Patients diagnosed as carriers were designated as requiring contact precautions
by the hospital infection control team. The standing order protocol of the
hospital pertaining to decolonization procedures was then applied, and all newly
diagnosed patients were administered one of the two decolonization treatments
outlined in the hospital protocol, with the exception of MRSA respiratory
carriers (MRSA obtained from sputum or other lower respiratory tract samples).
The two decolonization treatments consisted of the application of intranasal
mupirocin 2 % and washing with chlorhexidine soap (40 mg/mL) (mupi/CHX) or
application of intranasal povidone-iodine and washing with povidone-iodine soap
(PVPI), with each treatment lasting for 5 days.
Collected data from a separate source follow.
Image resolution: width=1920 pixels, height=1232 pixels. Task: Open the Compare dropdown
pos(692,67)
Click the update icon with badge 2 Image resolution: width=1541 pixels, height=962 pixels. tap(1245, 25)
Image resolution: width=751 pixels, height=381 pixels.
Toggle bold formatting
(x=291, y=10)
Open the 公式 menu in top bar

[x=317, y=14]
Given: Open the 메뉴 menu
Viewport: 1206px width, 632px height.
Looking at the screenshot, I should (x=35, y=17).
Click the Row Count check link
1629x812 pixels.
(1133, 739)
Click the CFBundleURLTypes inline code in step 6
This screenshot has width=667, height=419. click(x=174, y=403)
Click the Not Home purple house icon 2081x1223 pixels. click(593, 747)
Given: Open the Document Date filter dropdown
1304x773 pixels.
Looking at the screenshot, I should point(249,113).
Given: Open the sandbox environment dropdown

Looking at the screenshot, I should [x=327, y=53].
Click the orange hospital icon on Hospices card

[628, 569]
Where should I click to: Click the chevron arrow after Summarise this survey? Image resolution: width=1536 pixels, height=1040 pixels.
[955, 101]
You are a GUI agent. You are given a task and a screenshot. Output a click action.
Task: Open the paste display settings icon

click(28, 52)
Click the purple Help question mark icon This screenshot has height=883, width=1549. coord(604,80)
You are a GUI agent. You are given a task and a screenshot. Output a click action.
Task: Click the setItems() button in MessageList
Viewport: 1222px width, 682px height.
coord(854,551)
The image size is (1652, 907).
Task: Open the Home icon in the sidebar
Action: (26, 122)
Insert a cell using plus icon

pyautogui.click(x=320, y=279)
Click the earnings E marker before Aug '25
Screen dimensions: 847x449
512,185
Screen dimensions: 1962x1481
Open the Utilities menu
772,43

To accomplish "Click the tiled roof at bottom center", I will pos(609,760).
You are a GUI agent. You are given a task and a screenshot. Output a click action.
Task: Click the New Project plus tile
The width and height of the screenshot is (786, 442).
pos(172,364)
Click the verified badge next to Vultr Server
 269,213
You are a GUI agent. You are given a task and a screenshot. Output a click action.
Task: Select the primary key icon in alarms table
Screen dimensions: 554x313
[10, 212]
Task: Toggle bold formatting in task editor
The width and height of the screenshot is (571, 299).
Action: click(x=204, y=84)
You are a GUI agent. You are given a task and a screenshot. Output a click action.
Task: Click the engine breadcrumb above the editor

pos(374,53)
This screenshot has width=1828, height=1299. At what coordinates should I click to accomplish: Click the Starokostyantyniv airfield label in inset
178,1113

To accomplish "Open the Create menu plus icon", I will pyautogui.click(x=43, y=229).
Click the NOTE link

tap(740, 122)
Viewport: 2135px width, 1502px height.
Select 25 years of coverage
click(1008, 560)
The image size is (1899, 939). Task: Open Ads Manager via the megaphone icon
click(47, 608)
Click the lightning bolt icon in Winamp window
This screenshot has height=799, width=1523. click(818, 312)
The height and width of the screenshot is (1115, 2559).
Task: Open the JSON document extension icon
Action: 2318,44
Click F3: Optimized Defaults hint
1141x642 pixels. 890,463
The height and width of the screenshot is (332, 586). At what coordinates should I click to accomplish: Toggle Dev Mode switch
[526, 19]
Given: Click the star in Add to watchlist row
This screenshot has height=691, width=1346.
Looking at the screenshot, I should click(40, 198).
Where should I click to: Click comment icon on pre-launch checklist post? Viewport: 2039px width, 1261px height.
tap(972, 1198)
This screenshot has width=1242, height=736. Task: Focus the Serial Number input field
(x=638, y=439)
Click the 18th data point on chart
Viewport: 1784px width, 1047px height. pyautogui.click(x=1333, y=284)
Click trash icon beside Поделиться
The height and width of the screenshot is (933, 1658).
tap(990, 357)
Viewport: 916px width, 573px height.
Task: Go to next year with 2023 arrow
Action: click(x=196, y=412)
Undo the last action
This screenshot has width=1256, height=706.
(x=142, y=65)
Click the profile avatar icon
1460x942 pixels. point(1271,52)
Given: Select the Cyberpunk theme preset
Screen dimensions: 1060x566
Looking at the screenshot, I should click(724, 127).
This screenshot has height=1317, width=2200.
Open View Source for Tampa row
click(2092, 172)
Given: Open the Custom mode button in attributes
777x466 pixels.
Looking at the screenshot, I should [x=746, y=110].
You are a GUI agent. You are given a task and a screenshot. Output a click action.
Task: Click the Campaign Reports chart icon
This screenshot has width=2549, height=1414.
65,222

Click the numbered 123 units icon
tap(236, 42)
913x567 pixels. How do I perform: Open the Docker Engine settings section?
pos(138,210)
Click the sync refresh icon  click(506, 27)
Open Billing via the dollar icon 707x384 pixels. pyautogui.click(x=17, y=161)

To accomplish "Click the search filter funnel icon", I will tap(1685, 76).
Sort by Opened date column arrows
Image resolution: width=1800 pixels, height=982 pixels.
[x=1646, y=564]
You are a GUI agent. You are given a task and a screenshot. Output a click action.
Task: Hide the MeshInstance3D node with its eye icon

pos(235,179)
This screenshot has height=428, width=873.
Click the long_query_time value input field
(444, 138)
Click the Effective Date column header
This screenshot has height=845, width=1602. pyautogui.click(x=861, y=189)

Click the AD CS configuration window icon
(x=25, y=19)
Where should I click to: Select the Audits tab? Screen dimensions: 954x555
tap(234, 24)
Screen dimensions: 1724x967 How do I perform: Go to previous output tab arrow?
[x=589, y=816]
Success was determined by at
least three successive nose swabs and throat and other screened site swabs that
tested negative for MRSA before patient discharge. RESULTS: A total of 1150
patients admitted to the hospital were found to be infected or colonized with
MRSA. Of the 1150 patients, 268 were prescribed decolonization treatment. 104 out
of 268 patients (39 %) were successfully decolonized. There was no significant
success after two decolonization failures. MRSA infection rate among the
successes and failures were 0.0 and 4.3 %, respectively [P?=?0.04]. CONCLUSIONS:
Our results fit well with the prescription of decolonization based on local
strategy protocols but reflect a low rate of successful treatment. Although the
success rate of decolonization was not high in our study, the effectiveness of
decolonization on the infection rate, justifies the continuation of this
strategy, even if a marginal cost is incurred.